Three former members of the community – Valeria Zarza, Yair Gyurkovitz and a third person who chose to stay anonymous – have reported to civil law enforcement allegations of sexual abuse involving both Rosa and another prominent member of the order, Nicolas Parma, known in the community by his religious name, “Father Felipe.”

The two were formally charged in Salta in 2016 with alleged sexual abuse and rape of minors. In 2018, Parma’s case was transferred to Santa Cruz since that is where the abuse happened. In June the city prosecutor ruled that Parma’s case for two instances of alleged sexual abuse and corruption of minors would go to trial, but a date has not been set.

Rosa himself is facing three civil charges and some 25 canonical complaints regarding alleged sexual misconduct and abuse within the community.

Parma is currently in jail.

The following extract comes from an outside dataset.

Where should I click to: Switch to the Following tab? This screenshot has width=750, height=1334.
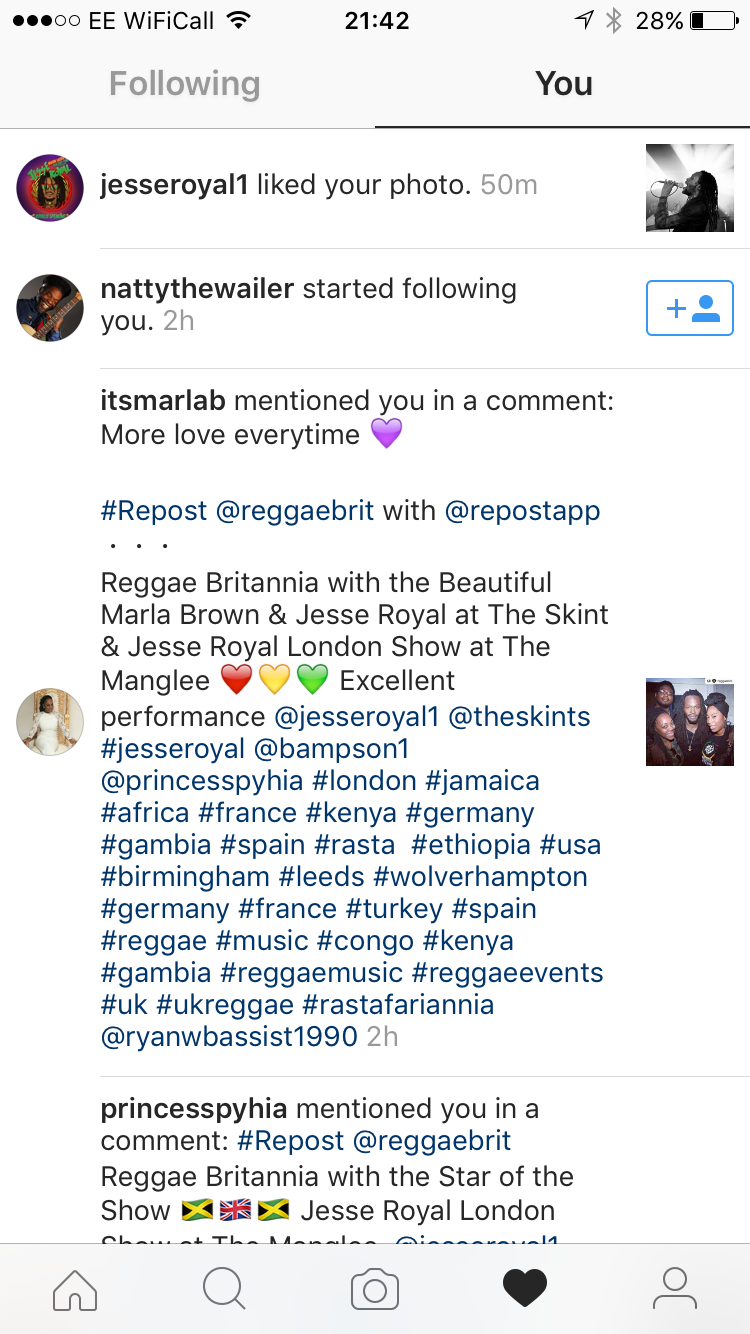coord(185,84)
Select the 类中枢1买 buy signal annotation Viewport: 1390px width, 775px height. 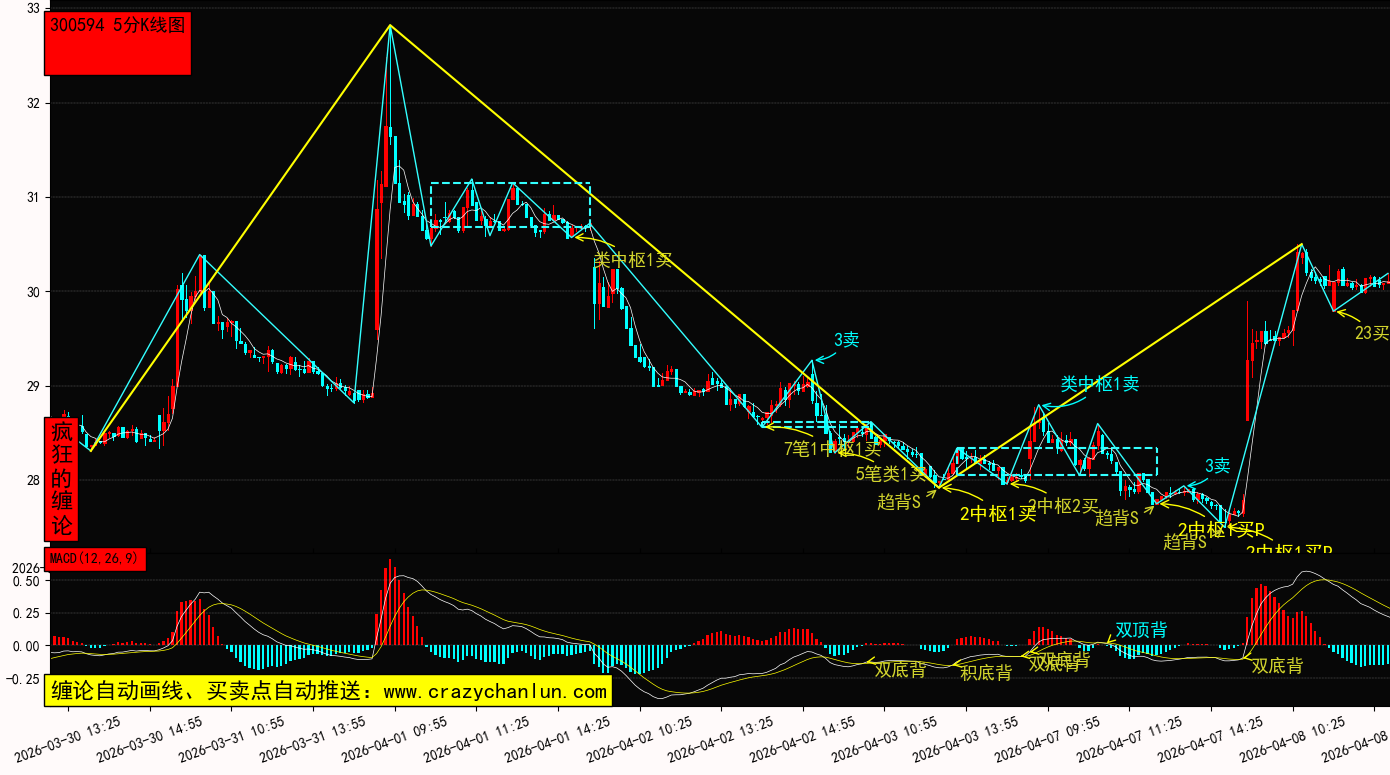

However, Rosa, though technically sentenced to house arrest while his case moves forward, can be seen walking the streets of Salta freely. Sources close to the case have told Crux that Rosa was originally supposed to be jailed but his lawyers bribed judges to get him out from behind bars. As of June, he has twice been permitted to leave the province: one time to visit another area of Argentina, and another for an out-of-country visit to Spain.

Crux’s repeated attempts to contact legal representation for Rosa and Parma have been unsuccessful.

In August reports came out in Argentine media linking the community to infamous Mexican narcotrafficker, “El Chapo.”

Though these claims have not been independently verified, several ex-members of the community recounted to Crux numerous instances in which they were asked to transport large sums of cash, at times amounting to $20,000, from Mexico to Argentina. They were given the money at airports before flying and were told that it came from donations, but there was no paper trail showing its provenance.

Though the male branch of the community was closed in June, the women’s branch is still open, despite allegations of psychological and sexual abuse within their ranks. One former nun with the order, Alicia Pacheco, is also facing civil charges for allegedly sexually abusing a 13-year-old girl.

However, former members of the women’s branch have also said some sisters were subject to abuse from the men’s community, and at times were expected to satisfy benefactors’ advances for the sake of the community.

For many victims and ex-members, the suppression of the men’s order was welcome news, but in terms of what happens next, answers are still foggy as they struggle to pick up the pieces of shattered lives and broken dreams.